Das wäre militärisch ein größeres Problem als der angekündigte Teilabzug von US-Truppen, sagte sie im Deutschlandfunk. Möller befürchtet eine deutliche Kluft für die europäische Verteidigung. Die Tomahawk-Raketen seien als Übergangslösung gedacht gewesen, bis Europa ein eigenes System entwickelt habe. Sollte es hier eine Lücke geben, würde man diese wohl erst Anfang der 30er-Jahre schließen können. Ähnlich hatte sich der CDU-Verteidigungspolitiker Kiesewetter geäußert. Die USA stünden nicht mehr verlässlich zur militärischen Abschreckung in Europa, meinte er. Kiesewetter forderte, gemeinsam mit der Ukraine Raketen zu entwickeln.

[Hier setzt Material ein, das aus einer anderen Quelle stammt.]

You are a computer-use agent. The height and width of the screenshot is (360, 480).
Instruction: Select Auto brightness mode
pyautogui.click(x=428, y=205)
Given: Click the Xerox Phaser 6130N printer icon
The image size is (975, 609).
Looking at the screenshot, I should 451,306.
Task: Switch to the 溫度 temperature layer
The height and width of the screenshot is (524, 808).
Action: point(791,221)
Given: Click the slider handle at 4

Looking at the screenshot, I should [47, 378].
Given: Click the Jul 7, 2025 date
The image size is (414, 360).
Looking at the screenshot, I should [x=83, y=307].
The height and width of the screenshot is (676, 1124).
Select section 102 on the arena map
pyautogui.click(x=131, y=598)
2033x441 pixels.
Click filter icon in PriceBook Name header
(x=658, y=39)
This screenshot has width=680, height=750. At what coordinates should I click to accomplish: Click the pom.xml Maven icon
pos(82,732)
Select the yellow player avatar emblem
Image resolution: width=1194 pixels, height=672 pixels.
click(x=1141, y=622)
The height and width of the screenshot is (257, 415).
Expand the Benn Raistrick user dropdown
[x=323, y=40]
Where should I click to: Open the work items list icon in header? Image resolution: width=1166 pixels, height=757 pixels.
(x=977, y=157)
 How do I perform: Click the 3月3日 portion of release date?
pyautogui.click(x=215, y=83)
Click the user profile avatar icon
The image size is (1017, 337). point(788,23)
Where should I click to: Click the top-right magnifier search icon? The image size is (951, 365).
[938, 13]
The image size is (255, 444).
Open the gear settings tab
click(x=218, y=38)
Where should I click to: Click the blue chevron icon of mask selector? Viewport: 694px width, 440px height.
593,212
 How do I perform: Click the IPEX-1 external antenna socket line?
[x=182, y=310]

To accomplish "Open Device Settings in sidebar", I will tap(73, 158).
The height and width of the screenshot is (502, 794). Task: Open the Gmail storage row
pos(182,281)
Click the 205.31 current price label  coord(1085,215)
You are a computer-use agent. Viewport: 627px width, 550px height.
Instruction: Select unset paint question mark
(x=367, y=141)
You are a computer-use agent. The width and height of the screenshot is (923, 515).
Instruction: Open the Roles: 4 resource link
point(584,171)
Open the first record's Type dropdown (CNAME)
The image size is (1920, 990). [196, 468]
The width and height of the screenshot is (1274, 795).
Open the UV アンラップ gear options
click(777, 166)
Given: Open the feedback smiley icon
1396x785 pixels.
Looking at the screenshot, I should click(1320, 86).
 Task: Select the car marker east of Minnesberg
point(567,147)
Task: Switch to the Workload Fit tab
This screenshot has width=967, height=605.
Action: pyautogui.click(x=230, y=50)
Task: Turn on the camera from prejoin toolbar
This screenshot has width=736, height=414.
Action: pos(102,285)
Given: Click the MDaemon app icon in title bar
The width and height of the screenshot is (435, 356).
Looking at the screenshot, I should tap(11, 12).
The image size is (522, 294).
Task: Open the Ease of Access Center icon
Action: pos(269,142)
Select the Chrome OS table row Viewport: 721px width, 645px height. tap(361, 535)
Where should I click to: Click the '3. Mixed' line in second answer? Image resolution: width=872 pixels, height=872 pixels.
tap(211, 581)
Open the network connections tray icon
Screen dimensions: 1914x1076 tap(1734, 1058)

Berichten zufolge wurden die Pläne, das zuständige Bataillon für die Stationierung von "Tomahawk"-Marschflugkörpern nach Deutschland zu entsenden, gestoppt. Die genauen Gründe sind unklar. Bundeskanzler Merz hatte auf einen Mangel an Tomahawks in den USA verwiesen, unter anderem wegen des Irankriegs.
Diese Nachricht wurde am 05.05.2026 im Programm Deutschlandfunk gesendet.